The money you pay into the policy first covers the company’s cost to protect you and administer the plan. If you pay above the minimum payment, any excess goes into the cash value. If you don’t pay more than the minimum, funds are taken from the cash value to make the payment.
The cash value (or account value) is a portion that you can access. The insurance agency places some of your money into investments that make the cash value grow. Or, you can choose the investments that make up the cash value if you prefer certain ones (if you've chosen a variable universal life policy). Cash value interest and gains are not taxed unless they are withdrawn or surrendered.
Payments to beneficiaries when you die are called the death benefit (also called the face value). Universal life has two basic death benefit options. Option A is a level death benefit, called the specified or face amount. Option B is the face amount plus the cash value. In Option A, more of your payment goes toward building the cash value; in Option B, more goes toward raising the death benefit through investing. Many companies offer extra death benefit options in the form of riders.
If your beneficiary receives your death benefit as a lump sum, they do not need to pay taxes on it.
Universal life policies have two different “schedules” used to figure out how much you'll pay. Your payment is based on policy charges and maintenance costs. These charges are what you're paying for. They can be found on your quarterly insurance statement.
The “current schedule” is based on the cost of the insurance company’s claims, investment results, and expenses.

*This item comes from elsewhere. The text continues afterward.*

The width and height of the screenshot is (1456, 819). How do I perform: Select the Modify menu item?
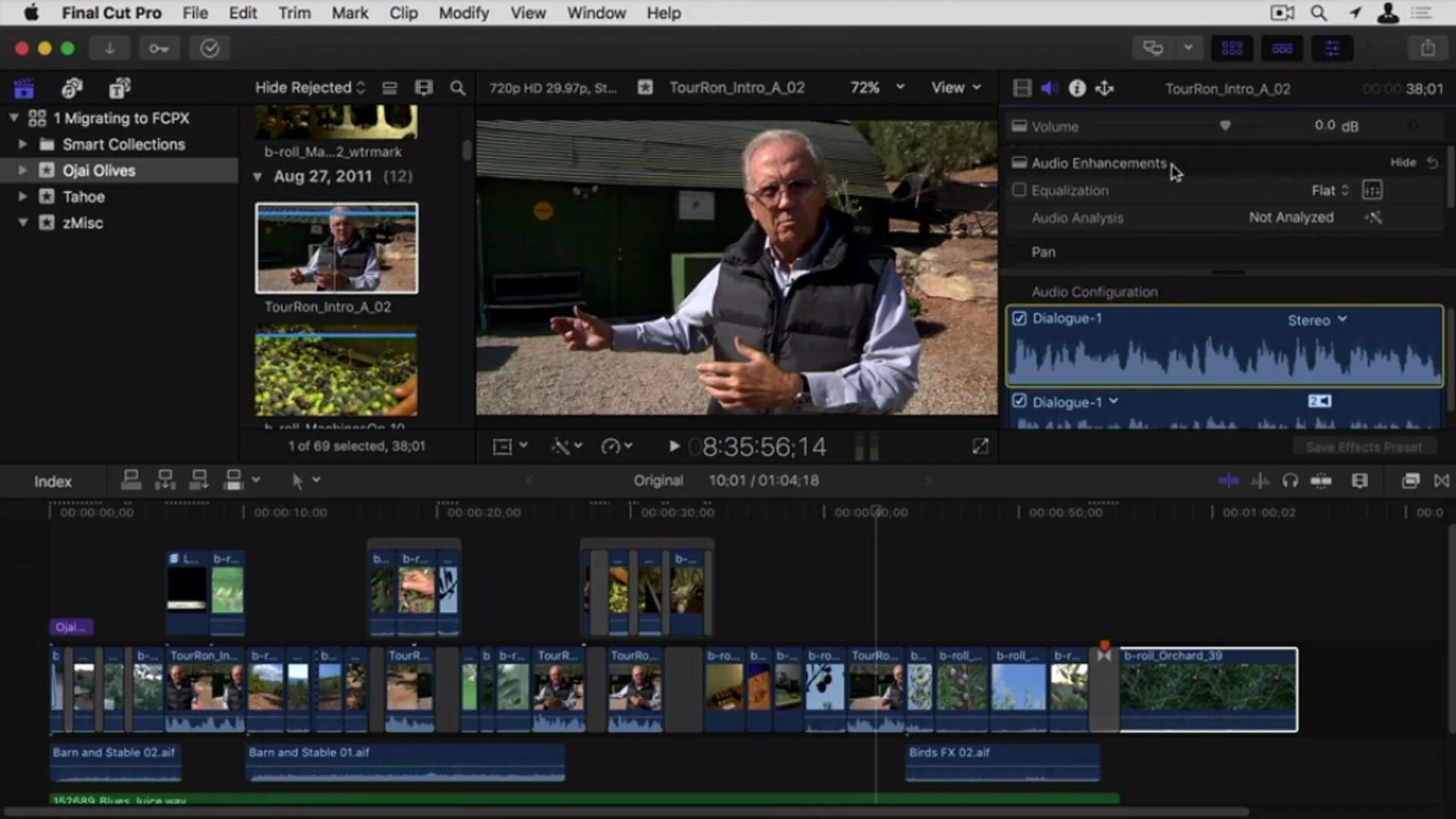(463, 13)
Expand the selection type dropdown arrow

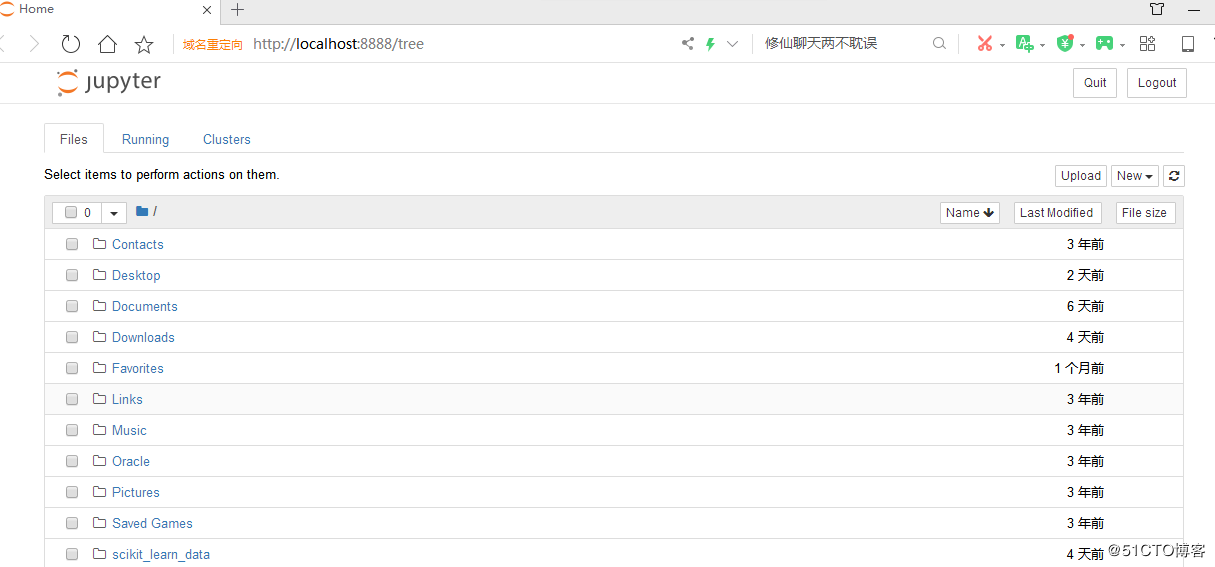coord(114,212)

The “guaranteed schedule” shows the maximum amount you can be charged. The insurance company can raise or lower the current schedule, but not more than the guaranteed maximum stated in the policy.
With a UL policy, you can adjust your payments up or down. A higher payment will increase the cash value, while a lower or no payment may decrease it. The total value of the cash value depends on how much interest is credited to it.
This works well if you need to lower your payments due to your current finances. You can also choose to increase your payments to capitalize on the tax-deferred growth in the cash value. Other types of permanent insurance, like whole life, have a fixed payment schedule that can't be changed.
While you can reduce or pause premium payments, you should keep tabs on the policy. If you don’t pay enough, policy charges can eat away at the cash value. If you make too many reduced payments, the charges could deplete the cash value and cause the policy to lapse.
Surrender Period and Charges
Most universal life policies charge a penalty if you cancel it. You'll also be charged for taking out more than a certain amount of the cash value within a set period.
A surrender period is a time frame in which you can cancel the policy and take the cash value; however, you'll be penalized with charges if you do. The period length can be chosen by the insurer and can range up to 15 years. The surrender charges and how they are figured are stated in the policy. Make sure you read over your policy if you're thinking about canceling it before the surrender period is over.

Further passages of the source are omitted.